Contests — These are when some level of skill is required to enter, such as making something.
Lotteries — Anything you pay to enter. These are highly regulated, so do look into it further before running this kind of giveaway.
Giveaway regulations can vary from country to country, so it is worth checking which laws will apply to yours before you launch your giveaway.
This form of business promotion can be great for reaching more people with your brand, but you have to be careful that they don’t attract the wrong type of customer. Until I started running giveaways back in 2010 I never realized there are whole communities out there dedicated to competitive competition entering! They share details of competitions — along with the answers — on their forums or in Facebook groups and compete with each other to see who can win the most prizes. It doesn’t seem to matter whether they actually want or need the prize because they can just sell it on or trade it with their follow compers (as they call themselves). It’s the actual winning that counts to them.

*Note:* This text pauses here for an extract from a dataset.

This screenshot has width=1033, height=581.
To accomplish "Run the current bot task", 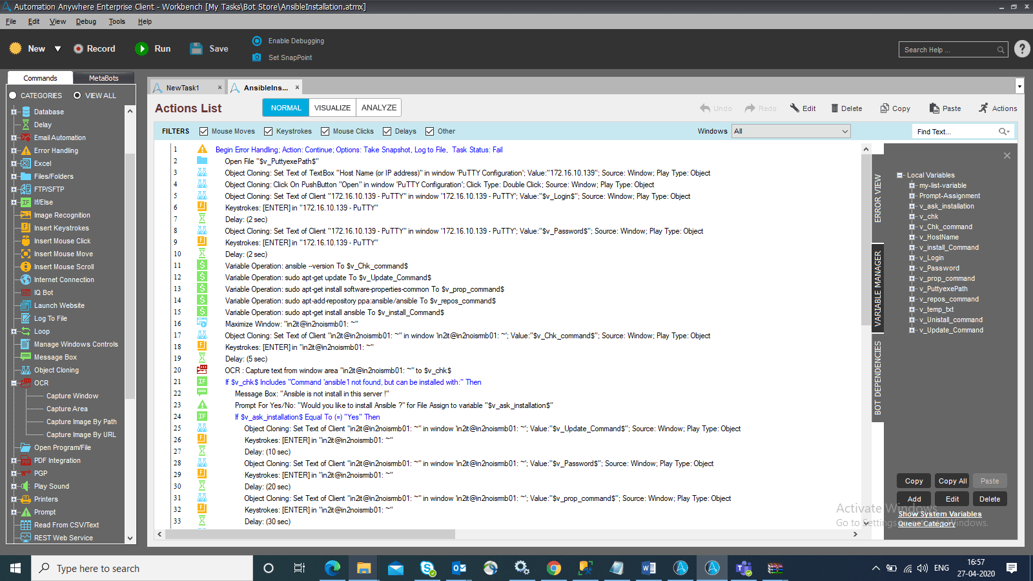I will pyautogui.click(x=153, y=48).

British online sewing shop Weaver Dee said they find the serious professional compers tend to tweet relentlessly about giveaways so that can help you spot them and weed them out.
As I recently found out when I got more than 40,000 entries into a competition that would normally attract a couple hundred, people now pay for automatic competition entry sites, which enter competitions on their behalf using automated software.

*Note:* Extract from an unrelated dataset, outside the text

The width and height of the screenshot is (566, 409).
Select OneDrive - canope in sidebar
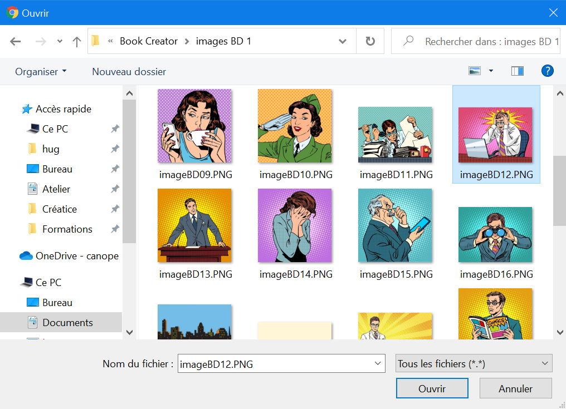(x=76, y=256)
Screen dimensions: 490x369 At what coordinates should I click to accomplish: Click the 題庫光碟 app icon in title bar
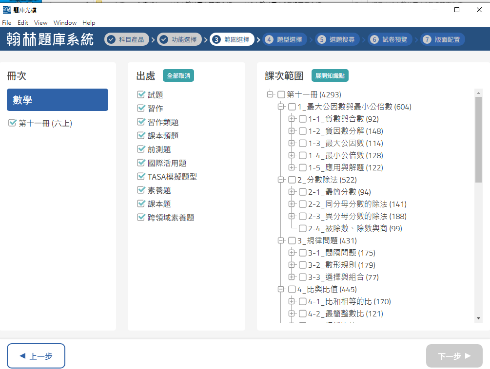[x=7, y=10]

However, it’s not all doom and gloom. Competitions can be beneficial as long as you think them through first. The key is planning.
“Giveaways are an excellent marketing tool,” Menjivar says. “It allows us to reach out to many people who do not know our fabrics yet and they can receive and see our designs and feel the excellent quality we manufacture.”
Reaching the right people
Generally, when running a giveaway, you are either trying to reward existing customers or attempting to attract new customers. The first audience is much easier to reach, as many of your customers will already be following you on social media, visiting your website or blog, or subscribing to your newsletter. You could also consider including a flyer with their orders or a link to the competition in their order confirmation.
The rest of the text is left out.